The process of constructing roads, buildings and other structures usually requires land disturbance from grading activities. Removing the topsoil and changing the topography to suit development can lead to compacted subsoils at the surface. This in turn creates problems in establishing vegetation and can result in excessive runoff, similar to that in impervious areas.
Surveys have shown that the infiltration rates of recently graded soils can be so low as to be indistinguishable from parking lots. We have been researching methods to improve the properties of these compacted subsoils and measuring the effect on infiltration rates over several years.
To Till or Not to Till?
The first study was a simple design to determine how effective tillage was at improving grass growth and infiltration over the course of a growing season. A fill soil was compacted with multiple truck passes, then plots either were core aerated or tilled with some plots left compacted.
Runoff from the tilled plots in the first growing season was minimal compared with the aerated and compacted plots, both from natural events and simulated rain events. Grass growth also was much better in the tilled plots, with greater root growth at depth. The core aerator only was able to penetrate the compacted soil less than 1 in., and runoff was higher in those plots compared to the untreated, compacted plots. The results suggested that the high infiltration rate obtained through tillage could be maintained if vigorous vegetative cover is established.
Organic matter in mineral soils provides a number of important functions in improving physical and chemical properties for plant growth. Because most subsoils have very little organic matter, a common recommendation is to till in compost to correct this problem. The benefits of compost amendment for long-term soil infiltration improvements have not been well established, so our next project investigated this question.
We created compacted subsoils at three research stations around North Carolina; we then tested the effects of tillage at two depths on infiltration over several years, with and without compost. In this study, we compacted the subsoils using a vibratory roller, and we found that tractor-driven rotary tillers could not penetrate the soil. We completed a preliminary excavation using a backhoe followed by the tillage. Some locations included tillage to different depths (5 to 6 in. or 10 to 12 in.), while others had amendments, such as compost, gypsum and hydrogel granules (cross-linked polyacrylamide). We measured infiltration periodically over a period of two or more years at each site.
Overall, we found that tillage increased infiltration tremendously, and this was maintained throughout the monitoring period. Infiltration rates of 10 to 15 in. per hour or more commonly were attained in the tilled plots. Surprisingly, the compost amendment did not improve infiltration in three of the four trials where it was included. Neither gypsum nor hydrogel granules provided any benefits. We also tested the effect of mower traffic on infiltration and found that this can recompact soil, especially if done under wet conditions, but not in all cases. Compost may provide some buffering of the traffic effects.

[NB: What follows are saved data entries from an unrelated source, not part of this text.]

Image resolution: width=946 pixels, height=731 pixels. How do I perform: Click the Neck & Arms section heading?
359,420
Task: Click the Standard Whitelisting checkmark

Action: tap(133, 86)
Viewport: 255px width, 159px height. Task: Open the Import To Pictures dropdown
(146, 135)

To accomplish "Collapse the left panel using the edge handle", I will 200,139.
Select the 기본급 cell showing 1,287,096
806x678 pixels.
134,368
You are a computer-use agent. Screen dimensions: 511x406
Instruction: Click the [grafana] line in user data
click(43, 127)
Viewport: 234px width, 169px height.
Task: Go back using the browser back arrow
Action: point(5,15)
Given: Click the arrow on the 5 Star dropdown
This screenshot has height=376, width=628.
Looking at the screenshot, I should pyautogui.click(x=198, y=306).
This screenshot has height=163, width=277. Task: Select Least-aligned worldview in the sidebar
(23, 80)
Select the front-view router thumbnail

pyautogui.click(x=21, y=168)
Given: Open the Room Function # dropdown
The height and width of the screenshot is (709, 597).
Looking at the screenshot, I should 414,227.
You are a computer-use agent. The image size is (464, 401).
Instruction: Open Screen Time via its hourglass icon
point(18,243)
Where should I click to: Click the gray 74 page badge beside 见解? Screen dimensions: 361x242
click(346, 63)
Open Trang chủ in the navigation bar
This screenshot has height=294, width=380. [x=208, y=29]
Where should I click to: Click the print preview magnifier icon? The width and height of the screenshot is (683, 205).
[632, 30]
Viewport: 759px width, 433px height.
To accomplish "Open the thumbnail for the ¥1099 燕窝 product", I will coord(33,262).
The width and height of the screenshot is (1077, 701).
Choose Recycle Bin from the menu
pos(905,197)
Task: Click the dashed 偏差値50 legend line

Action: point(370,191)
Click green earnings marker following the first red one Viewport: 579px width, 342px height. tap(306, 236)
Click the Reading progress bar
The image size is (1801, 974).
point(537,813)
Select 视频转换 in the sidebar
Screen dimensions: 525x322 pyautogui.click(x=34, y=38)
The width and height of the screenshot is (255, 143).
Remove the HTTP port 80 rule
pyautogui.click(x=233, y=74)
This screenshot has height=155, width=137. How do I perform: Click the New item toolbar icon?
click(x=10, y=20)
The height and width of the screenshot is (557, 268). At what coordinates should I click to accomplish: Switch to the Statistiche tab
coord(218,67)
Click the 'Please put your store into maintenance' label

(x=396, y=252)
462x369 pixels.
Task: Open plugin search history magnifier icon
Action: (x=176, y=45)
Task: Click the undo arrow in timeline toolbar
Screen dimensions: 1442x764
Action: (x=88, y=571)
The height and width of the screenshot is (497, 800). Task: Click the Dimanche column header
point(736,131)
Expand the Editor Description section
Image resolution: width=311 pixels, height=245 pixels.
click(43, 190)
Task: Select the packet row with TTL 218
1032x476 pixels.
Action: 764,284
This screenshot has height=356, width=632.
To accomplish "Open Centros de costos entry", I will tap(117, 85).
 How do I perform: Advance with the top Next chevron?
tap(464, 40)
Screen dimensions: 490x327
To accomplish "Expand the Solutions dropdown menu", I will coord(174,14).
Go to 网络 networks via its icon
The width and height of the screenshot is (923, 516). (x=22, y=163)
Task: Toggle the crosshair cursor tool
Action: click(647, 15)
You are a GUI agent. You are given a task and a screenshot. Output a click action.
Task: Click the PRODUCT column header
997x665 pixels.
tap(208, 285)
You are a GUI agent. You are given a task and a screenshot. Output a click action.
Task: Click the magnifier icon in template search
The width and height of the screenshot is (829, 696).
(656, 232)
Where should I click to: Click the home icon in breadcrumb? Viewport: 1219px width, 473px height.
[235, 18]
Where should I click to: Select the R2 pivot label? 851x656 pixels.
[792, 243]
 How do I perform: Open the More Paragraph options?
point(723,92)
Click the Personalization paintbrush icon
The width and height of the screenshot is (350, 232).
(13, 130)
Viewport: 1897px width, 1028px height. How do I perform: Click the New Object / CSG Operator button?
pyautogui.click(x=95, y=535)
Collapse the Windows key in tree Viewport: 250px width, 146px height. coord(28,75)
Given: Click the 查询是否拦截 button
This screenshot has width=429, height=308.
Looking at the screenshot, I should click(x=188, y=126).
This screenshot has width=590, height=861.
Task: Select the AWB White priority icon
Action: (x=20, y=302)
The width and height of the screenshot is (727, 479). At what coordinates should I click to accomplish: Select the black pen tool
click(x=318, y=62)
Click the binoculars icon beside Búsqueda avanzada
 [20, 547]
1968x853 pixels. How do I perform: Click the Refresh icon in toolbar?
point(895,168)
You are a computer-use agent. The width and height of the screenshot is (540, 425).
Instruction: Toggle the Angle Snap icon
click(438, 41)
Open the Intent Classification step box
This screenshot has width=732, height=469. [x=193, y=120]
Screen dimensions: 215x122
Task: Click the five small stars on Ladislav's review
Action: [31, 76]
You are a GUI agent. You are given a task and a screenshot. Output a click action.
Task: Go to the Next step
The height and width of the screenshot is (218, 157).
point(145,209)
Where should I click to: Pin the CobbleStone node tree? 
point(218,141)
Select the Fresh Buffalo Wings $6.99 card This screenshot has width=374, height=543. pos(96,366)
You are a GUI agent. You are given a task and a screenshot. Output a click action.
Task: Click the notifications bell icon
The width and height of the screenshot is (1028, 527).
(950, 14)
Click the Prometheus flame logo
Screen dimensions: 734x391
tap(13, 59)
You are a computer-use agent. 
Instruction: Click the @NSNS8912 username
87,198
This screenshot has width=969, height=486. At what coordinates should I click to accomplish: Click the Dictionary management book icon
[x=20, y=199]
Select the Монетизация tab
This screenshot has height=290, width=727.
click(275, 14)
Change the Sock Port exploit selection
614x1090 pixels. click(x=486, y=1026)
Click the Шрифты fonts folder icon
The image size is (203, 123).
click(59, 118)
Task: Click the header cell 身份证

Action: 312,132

These studies have demonstrated that tillage can greatly improve soil infiltration in soils compacted by construction activities, and this effect can be retained if vigorous vegetation is established. It should be noted that these results apply only to areas with minimal traffic, either from pedestrians or heavy equipment. We are currently investigating the potential benefits of substituting pollinator-friendly wildflowers in place of grass for storm water reduction and to create an aesthetically pleasing pollinator habitat.